**Document text:**
#####
The Home Office is in a mess
Rudd’s successor – former Communities Secretary Sajid Javid – will have an almighty task on their hands in rebuilding the Home Office’s reputation. The Windrush scandal has painted the department in an ugly light in recent weeks and whoever replaces Rudd will need to address this. It’s not just a departmental problem but a party one, too. The Windrush story has reinforced the stereotypical view of the Conservative party that it is nasty and unreasonable when it comes to migrants. The Tories cannot afford this caricature when it is struggling to win over key voter groups like young people and liberal city-dwellers.
The Windrush affair has also raised huge questions about the Home Office’s competence, and what EU citizens living in Britain should come to expect when it comes to their own rights. The department is tasked with giving residency rights to around 3.5 million EU citizens living in Britain before Brexit is finalised – astonishingly, that works out at around at one citizen every four seconds. A Business Insider report earlier this month highlighted that the department was stifled by a lack of staff, resources and time to deliver the changes needed for Britain’s exit from the European Union. This includes the enormous job of putting together a whole new immigration system.
Guy Verhofstadt, the European Parliament’s Brexit coordinator,said he was worried that the Windrush affair meant a “bureaucratic nightmare” awaited EU citizens in the UK. “Certainly after the Windrush scandal in Britain, we want to be sure that the same is not happening to our European citizens and that there is no bureaucratic nightmare there,” he said. Verhofstadt’s fears won’t exactly have been alleviated by the news that the mobile app created by the government help EU citizens secure their rights will not work on iPhones.
Rudd could rebel against May’s Brexit plan
Lots of ministers expressed their sadness to see Rudd go. She is a well-respected MP who was once regarded as a potential successor to Prime Minister May. “I’m so sad about Amber’s departure from government,” Environment Secretary Michael Gove said. “she was a huge asset – brave, principled, thoughtful, humane, considerate and always thinking of the impact of policy on the vulnerable – I hope Amber will be back soon – we need her.” Foreign Secretary Johnson tweeted:
Really sad to lose @AmberRuddHR from Cabinet. A fine colleague who did a great job during last year's terrorist attacks and cares deeply about the people she serves.
#####
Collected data
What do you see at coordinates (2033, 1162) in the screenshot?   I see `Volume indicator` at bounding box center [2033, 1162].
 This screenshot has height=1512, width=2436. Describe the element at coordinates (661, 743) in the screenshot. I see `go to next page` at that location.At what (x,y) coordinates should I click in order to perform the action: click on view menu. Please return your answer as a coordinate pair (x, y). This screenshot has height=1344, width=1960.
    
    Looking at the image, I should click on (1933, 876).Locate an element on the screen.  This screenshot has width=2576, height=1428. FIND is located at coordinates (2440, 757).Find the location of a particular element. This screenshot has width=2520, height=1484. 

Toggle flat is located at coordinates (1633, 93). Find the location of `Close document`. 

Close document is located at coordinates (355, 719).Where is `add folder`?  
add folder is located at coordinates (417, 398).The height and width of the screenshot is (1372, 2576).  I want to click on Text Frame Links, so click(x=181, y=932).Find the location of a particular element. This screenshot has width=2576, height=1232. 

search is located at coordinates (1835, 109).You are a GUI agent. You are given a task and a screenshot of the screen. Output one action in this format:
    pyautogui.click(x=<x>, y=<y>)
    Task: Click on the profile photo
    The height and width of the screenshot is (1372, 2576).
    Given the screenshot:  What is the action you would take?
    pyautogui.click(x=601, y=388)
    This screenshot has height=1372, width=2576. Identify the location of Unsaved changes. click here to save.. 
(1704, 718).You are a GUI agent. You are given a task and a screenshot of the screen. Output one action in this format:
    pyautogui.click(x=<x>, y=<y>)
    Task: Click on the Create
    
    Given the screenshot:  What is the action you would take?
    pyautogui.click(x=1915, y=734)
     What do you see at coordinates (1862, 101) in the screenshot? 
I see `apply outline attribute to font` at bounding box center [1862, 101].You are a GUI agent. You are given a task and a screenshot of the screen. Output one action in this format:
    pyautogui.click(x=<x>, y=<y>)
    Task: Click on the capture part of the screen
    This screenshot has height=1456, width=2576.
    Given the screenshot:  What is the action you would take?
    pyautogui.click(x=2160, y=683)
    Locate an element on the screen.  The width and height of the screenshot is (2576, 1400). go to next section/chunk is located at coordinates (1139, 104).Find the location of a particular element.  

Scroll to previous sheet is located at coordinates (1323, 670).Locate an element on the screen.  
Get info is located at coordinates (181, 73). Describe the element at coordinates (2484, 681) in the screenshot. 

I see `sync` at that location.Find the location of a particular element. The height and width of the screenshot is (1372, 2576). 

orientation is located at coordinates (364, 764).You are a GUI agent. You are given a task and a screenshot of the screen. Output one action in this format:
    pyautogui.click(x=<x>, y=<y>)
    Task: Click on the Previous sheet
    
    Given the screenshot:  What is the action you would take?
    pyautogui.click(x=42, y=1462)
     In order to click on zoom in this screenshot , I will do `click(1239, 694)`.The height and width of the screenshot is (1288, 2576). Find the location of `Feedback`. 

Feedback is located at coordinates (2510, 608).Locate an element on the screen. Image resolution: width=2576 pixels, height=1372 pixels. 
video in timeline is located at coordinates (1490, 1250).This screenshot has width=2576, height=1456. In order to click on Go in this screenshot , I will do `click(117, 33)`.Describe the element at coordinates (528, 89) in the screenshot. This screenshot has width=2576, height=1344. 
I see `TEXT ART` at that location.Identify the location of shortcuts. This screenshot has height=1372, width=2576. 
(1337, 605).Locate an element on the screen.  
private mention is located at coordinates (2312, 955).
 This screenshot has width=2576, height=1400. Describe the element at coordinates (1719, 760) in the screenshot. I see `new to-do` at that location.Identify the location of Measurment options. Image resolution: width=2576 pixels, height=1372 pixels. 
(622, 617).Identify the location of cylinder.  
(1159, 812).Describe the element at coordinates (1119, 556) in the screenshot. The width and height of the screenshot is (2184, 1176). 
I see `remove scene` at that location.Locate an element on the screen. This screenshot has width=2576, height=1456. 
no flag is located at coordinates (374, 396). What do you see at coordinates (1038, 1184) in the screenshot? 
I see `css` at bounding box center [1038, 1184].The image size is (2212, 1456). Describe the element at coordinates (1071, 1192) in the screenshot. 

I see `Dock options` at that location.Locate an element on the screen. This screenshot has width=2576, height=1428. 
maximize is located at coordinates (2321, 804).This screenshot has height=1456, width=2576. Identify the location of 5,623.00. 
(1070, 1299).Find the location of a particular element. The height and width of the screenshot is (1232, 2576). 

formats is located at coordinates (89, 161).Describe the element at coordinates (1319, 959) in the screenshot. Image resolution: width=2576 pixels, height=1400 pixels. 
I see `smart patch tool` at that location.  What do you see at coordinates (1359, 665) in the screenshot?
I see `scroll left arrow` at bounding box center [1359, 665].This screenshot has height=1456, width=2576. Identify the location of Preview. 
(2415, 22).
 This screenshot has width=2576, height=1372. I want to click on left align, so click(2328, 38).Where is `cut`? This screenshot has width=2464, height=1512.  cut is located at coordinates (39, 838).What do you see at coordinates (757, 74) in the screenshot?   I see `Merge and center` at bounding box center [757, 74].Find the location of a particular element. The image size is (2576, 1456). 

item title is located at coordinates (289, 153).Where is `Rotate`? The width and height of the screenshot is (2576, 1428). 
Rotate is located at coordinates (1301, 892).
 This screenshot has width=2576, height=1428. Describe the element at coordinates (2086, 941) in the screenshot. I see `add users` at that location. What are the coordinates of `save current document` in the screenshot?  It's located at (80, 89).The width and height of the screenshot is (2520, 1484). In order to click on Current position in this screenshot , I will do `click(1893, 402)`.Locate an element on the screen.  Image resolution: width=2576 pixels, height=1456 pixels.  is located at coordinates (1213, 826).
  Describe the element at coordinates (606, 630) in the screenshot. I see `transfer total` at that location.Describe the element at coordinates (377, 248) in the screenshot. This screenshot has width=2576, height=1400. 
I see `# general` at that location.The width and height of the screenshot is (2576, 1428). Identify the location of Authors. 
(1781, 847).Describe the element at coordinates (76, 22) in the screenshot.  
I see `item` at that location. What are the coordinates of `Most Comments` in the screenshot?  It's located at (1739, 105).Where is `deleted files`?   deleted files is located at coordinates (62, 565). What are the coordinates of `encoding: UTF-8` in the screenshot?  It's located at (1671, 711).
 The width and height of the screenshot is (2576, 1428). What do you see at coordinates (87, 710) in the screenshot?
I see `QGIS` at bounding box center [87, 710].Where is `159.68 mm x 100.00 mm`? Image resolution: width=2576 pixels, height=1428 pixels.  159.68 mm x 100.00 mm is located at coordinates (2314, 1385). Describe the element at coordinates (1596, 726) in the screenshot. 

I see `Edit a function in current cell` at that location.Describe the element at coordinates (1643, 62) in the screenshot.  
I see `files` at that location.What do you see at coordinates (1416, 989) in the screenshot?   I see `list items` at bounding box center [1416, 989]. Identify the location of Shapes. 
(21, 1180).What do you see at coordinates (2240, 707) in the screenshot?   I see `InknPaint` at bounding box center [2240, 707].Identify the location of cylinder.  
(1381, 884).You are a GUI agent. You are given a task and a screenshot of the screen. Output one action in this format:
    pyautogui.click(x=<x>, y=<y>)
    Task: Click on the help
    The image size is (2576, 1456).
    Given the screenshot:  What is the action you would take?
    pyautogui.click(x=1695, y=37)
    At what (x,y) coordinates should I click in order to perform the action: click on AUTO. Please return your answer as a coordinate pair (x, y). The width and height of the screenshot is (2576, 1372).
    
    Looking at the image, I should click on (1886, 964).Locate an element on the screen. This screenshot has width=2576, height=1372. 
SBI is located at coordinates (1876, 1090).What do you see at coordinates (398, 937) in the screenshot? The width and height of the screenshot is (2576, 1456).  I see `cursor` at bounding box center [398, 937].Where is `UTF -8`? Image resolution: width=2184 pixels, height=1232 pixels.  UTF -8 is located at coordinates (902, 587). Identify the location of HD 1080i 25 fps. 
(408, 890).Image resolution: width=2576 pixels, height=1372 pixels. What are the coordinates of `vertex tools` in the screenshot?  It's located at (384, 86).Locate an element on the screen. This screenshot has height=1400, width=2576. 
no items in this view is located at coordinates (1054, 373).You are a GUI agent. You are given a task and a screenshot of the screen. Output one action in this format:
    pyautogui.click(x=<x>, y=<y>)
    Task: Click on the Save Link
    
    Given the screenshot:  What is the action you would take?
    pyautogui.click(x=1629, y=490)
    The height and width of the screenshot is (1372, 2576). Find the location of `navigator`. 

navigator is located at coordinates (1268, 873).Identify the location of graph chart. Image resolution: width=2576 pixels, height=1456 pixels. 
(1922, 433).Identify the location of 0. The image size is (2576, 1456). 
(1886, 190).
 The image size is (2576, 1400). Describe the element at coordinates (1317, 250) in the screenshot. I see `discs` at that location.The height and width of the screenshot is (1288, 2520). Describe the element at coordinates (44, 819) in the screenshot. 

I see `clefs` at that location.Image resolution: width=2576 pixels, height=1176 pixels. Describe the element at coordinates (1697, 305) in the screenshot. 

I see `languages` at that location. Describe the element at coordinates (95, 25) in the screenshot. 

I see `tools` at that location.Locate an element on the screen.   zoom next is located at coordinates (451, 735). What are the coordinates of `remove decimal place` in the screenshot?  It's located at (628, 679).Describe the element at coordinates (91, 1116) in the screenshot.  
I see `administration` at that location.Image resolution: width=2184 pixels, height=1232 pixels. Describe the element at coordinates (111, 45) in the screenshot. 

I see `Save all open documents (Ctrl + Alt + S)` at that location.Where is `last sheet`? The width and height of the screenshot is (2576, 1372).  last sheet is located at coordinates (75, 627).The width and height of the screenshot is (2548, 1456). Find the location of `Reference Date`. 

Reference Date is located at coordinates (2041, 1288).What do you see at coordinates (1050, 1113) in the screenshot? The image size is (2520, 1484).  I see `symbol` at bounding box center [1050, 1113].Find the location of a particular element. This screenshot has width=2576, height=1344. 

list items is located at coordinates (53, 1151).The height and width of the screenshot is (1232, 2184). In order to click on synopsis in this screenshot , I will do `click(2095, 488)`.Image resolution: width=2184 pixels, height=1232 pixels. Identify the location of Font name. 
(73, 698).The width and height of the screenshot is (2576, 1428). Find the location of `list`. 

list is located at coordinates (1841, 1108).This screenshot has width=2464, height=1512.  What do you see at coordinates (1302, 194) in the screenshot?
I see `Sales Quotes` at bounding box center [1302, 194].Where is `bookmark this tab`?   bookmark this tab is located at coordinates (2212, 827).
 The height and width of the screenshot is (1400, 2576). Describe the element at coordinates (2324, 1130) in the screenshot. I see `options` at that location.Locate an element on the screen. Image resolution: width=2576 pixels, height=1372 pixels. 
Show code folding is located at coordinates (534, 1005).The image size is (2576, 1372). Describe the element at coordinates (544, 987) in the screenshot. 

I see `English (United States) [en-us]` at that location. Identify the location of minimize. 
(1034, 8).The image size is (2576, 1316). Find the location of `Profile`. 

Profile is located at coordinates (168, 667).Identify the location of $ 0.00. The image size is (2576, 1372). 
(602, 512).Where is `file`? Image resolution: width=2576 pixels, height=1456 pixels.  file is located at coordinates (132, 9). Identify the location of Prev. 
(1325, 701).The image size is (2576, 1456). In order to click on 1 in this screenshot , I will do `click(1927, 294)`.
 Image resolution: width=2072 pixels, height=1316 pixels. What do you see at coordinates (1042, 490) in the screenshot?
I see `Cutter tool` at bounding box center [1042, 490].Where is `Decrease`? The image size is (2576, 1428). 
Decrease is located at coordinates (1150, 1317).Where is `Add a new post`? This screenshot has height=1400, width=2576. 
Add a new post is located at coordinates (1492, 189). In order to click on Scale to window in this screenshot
#####
**Task set:**
A. Print the part of the Home Office article from "The Windrush affair has" to "new immigration system.".
B. According to the Home Office article, to roughly how many EU citizens living in Britain must the department give residency rights before Brexit is finalised?
C. Based on the Home Office article, why can the Conservative party not afford the caricature that the Windrush story reinforced?

**Outputs for the tasks:**
A.
The Windrush affair has also raised huge questions about the Home Office’s competence, and what EU citizens living in Britain should come to expect when it comes to their own rights. The department is tasked with giving residency rights to around 3.5 million EU citizens living in Britain before Brexit is finalised – astonishingly, that works out at around at one citizen every four seconds. A Business Insider report earlier this month highlighted that the department was stifled by a lack of staff, resources and time to deliver the changes needed for Britain’s exit from the European Union. This includes the enormous job of putting together a whole new immigration system.

B. Around 3.5 million.

C. The Windrush story reinforced the stereotype that the party is nasty and unreasonable toward migrants. The Tories cannot afford this caricature while they are struggling to win over key voter groups such as young people and liberal city-dwellers.